Re: diseases and immunity (TB addendum)

Mary Beth Williams (mbwillia@ix.netcom.com(Mary)
9 Jul 1996 20:43:11 GMT

In <4ru3hs$bdj@news.sdd.hp.com> geroldf@sdd.hp.com (Gerold Firl)
writes:
>
>In article <4rom4t$fso@sjx-ixn4.ix.netcom.com>,
mbwillia@ix.netcom.com(Mary Beth Williams) writes:

>|> Is the case of the Ojibway you reference cited in MacNeil or
another
>|> source? (I'd like to look at it first hand, as the groups from the
>|> Upper Midwest have shown indications of TB for centuries, due to
their
>|> almost constant contact with Euros from the 16th century, and in
fact,
>|> fizzy work done on purported *pre-Contact* TB cases come from that
>|> area, thus I have a difficult time accepting that any group in the
>|> region was first *exposed* to TB within the last century.)
>
>Mcneill does mention something like this, discussing a group of
>"canadian indians" on their first exposure to TB. He doesn't say when
>it happened; I assumed 19th century.

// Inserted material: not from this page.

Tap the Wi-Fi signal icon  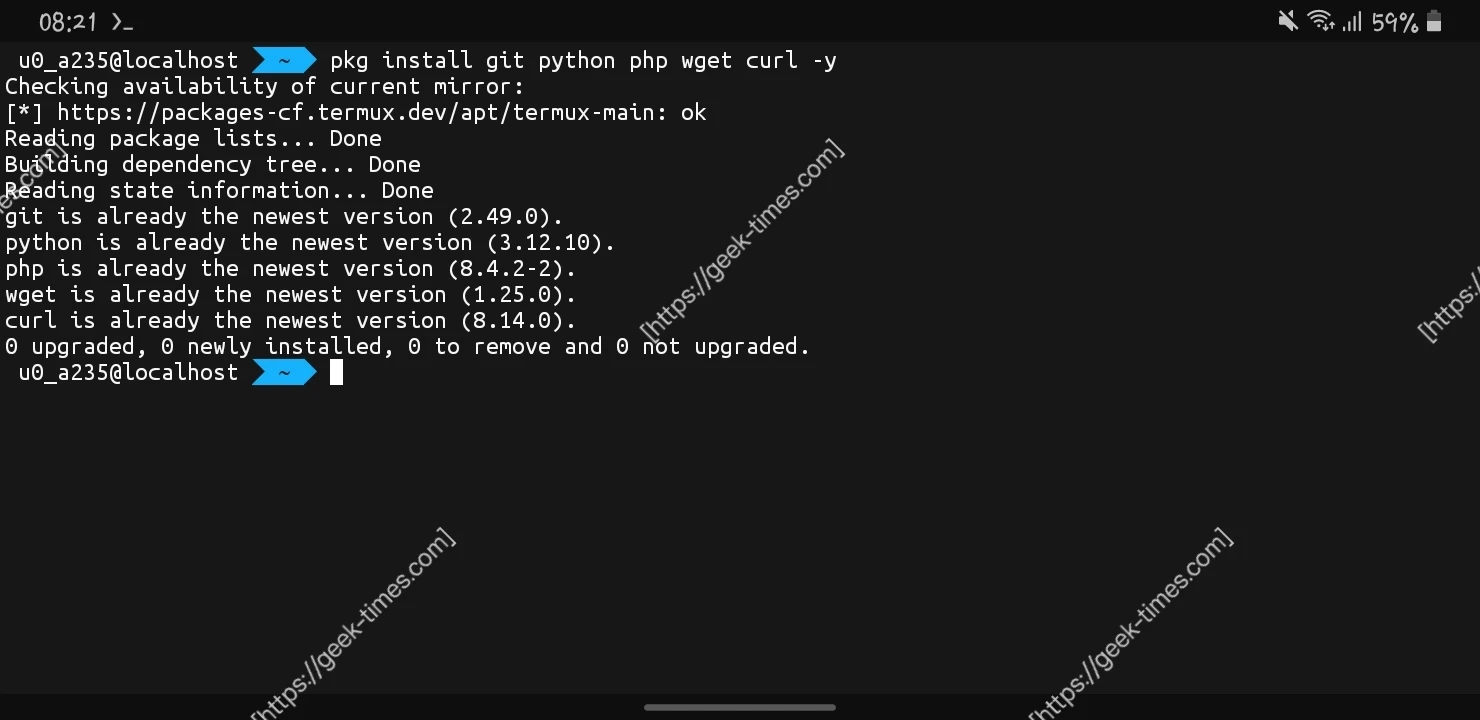click(1320, 21)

He does say that at first
>exposure, the infection looked totally unlike TB; not only were the
>internal organs attacked, but also the spinal meninges. By the third
>generation, the infection settled down into the familiar pulmonary
>pattern.

As a fizzy note, the claim that an attack on the spine (vertebral
tuberculosis) is found only in American Indian populations is
completely erroneous. As Ortner and Putschar note, *Vertebral
tuberculosis is, is practically all of the clinical and autopsy series,
the most common and characteristic lesion.* (p. 145) This is true in
all ethnicities, not only Native Americans.